- Film poster
- Directed by: Joana Hadjithomas Khalil Joreige
- Screenplay by: Joana Hadjithomas; Khalil Joreige;
- Produced by: Abbout Productions
- Starring: Rim Turki; Manal Issa; Paloma Vauthier;
- Release date: March 2021 (Berlinale);
- Countries: France; Lebanon; Canada; Qatar;
- Languages: Lebanese Arabic, French

= Memory Box =

2021 drama film

Memory Box is a 2021 drama film written and directed by Joana Hadjithomas and Khalil Joreige. The film stars Rim Turki, Manal Issa and Paloma Vauthier.

The film had its worldwide premiere at the 71st Berlin International Film Festival in March 2021. Memory Box is the first Lebanese film to be nominated, among 15 films, for the Berlinale Competition in four decades.

== Plot ==
Maia, a single mother, lives in Montreal with her teenage daughter, Alex. On Christmas Eve, they receive an unexpected delivery: notebooks, tapes, and photos Maia sent to her best friend from 1980s Beirut. Maia refuses to open the box or confront its memories, but Alex secretly begins diving into it. Between fantasy and reality, Alex enters the world of her mother's tumultuous, passionate adolescence during the Lebanese civil war, unlocking mysteries of a hidden past.

== SUPPLIED INFORMATION ==
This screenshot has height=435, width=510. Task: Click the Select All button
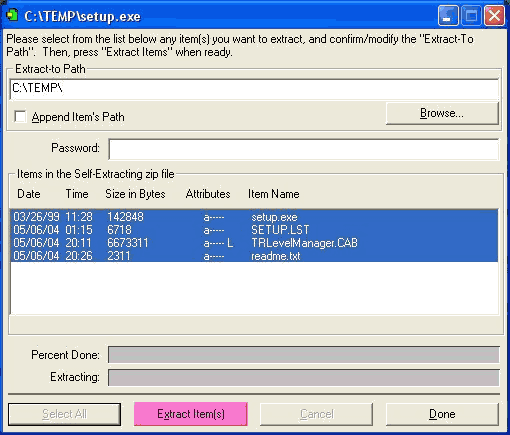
==
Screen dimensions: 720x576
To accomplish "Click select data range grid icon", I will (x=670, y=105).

== WHAT IS NEEDED ==
Reproduce the Memory Box article in full, word for word. The material has no connection to the Memory Box article.

== TASK SOLUTION ==
- Film poster
- Directed by: Joana Hadjithomas Khalil Joreige
- Screenplay by: Joana Hadjithomas; Khalil Joreige;
- Produced by: Abbout Productions
- Starring: Rim Turki; Manal Issa; Paloma Vauthier;
- Release date: March 2021 (Berlinale);
- Countries: France; Lebanon; Canada; Qatar;
- Languages: Lebanese Arabic, French

= Memory Box =

2021 drama film

Memory Box is a 2021 drama film written and directed by Joana Hadjithomas and Khalil Joreige. The film stars Rim Turki, Manal Issa and Paloma Vauthier.

The film had its worldwide premiere at the 71st Berlin International Film Festival in March 2021. Memory Box is the first Lebanese film to be nominated, among 15 films, for the Berlinale Competition in four decades.

== Plot ==
Maia, a single mother, lives in Montreal with her teenage daughter, Alex. On Christmas Eve, they receive an unexpected delivery: notebooks, tapes, and photos Maia sent to her best friend from 1980s Beirut. Maia refuses to open the box or confront its memories, but Alex secretly begins diving into it. Between fantasy and reality, Alex enters the world of her mother's tumultuous, passionate adolescence during the Lebanese civil war, unlocking mysteries of a hidden past.